Shooting, Ruoteclassiche, Fiat 600D Viotti
La nostra Fiat “600 D coupé” Viotti del 1965, protagonista del redazionale di Ruoteclassiche.
Un approfondimento storico sulla vettura, con numerosi aneddoti.
Ritorno allo Stato Laico, di Maurizio Schifano, foto di Alfredo Albertini
Era al servizio di un convento di suore: fatto inconsueto per una fuoriserie dalle forme esuberanti, sebbene sfiorite da tempo. Per liberarla dal velo… di ruggine, un collezionista non ha badato a spese. Tetto apribile, abitabilità buona, ma niente spazio per i bagagli.
L’ultima proprietaria era stata una religiosa, suor Antonietta, da Desenzano (Brescia). Il libretto ci dice che ne divenne proprietaria nel 1987, Probabilmente non fu nemmeno un acquisto ma la donazione a un convento, in cambio forse di qualche preghiera. L’auto, una Fiat “750 Granluce” Viotti (sviluppo stilistico del modello “600” presentato dal carrozziere torinese al Salone di Torino del 1956) concluse così la sua carriera: prendendo i voti, al servizio di una religiosa che le garantì ancora qualche anno di vita. Quando poi esaurì anche le sue ultime energie, finì da uno sfasciacarrozze, dove la trovò Luciano Nicolis, uno dei più qualificati collezionisti d’Italia (la sua ricca collezione è ora raccolta nell’omonimo museo di Villafranca). Quell’auto, piccola ma ricercata nelle linee, gli piacque subito. Non era proprio un “pezzo” pregiato meritevole di un restauro radicale, come il suo stato richiedeva, tuttavia Nicolis se ne incapricciò, comprò la vettura e ne iniziò il recupero. Apparentemente non le mancava niente, né le parti “vitali” né quelle ornamentali e le targhe originali erano al loro posto. Lo sfasciacarrozze gli disse che aveva ritirato la vettura, come “rottame”, da un convento di suore nei pressi di Brescia. Il libretto di circolazione intestato a suor Antonietta (preceduta tuttavia da una lunga fila di altri proprietari, tutti bresciani) confermava il suo racconto. Non era chiaro invece l’anno di prima costruzione che il documento non indicava perché riportava in modo visibile solo le prime tre cifre, 196… La quarta era scomparsa.

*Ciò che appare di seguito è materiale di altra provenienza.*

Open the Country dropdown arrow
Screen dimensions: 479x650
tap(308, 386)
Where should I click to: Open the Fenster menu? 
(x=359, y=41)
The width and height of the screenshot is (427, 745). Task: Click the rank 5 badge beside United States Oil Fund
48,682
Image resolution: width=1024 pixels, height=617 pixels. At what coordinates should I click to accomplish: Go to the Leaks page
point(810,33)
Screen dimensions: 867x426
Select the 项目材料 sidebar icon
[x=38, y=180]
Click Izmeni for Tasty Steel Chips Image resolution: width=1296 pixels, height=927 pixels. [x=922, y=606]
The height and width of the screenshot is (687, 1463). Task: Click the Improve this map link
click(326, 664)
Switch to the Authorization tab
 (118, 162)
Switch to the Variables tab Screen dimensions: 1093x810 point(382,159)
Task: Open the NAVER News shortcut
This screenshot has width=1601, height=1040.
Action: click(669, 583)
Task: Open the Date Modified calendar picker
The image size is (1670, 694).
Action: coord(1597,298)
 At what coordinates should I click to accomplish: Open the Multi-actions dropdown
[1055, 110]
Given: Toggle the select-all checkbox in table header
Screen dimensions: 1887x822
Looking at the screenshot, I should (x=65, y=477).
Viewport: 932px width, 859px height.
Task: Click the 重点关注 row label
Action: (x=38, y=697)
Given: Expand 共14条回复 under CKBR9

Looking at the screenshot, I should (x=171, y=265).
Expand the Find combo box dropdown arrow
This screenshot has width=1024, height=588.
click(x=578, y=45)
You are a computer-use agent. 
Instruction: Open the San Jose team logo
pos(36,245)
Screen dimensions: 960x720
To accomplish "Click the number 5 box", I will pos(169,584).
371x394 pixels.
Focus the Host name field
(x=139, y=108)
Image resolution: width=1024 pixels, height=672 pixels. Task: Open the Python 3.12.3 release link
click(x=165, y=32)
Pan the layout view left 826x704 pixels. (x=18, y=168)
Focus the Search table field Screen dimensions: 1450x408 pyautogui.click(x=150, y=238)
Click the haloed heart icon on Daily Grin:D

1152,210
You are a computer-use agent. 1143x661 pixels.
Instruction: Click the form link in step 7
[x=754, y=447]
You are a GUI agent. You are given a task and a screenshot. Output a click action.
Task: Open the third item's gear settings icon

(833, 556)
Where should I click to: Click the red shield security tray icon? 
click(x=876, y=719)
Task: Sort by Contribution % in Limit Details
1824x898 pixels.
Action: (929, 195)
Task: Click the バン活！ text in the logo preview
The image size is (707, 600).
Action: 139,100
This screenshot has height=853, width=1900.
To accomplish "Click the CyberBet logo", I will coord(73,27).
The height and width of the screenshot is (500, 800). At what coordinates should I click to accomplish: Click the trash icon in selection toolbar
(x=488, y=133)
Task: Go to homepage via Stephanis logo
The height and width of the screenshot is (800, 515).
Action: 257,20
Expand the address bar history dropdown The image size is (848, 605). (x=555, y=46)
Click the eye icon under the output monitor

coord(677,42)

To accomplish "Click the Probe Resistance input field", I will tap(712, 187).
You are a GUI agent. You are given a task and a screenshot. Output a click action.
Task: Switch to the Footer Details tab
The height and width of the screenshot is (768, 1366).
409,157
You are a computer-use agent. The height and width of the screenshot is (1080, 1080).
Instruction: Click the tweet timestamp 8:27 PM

VERSIONE 1961 Il modello “750 Granluce” fu presentato al Salone di Torino del 1961. Si trattò di un restyling della versione 1956 già realizzata su meccanica Fiat “600″.
QUASI UNA BERLINA Con un padiglione ampio e squadrato, questa vettura può definirsi più una berlina che una coupé. L’abitabilità è di poco superiore a quella della “600 D” di serie. I deflettori laterali sono fissi.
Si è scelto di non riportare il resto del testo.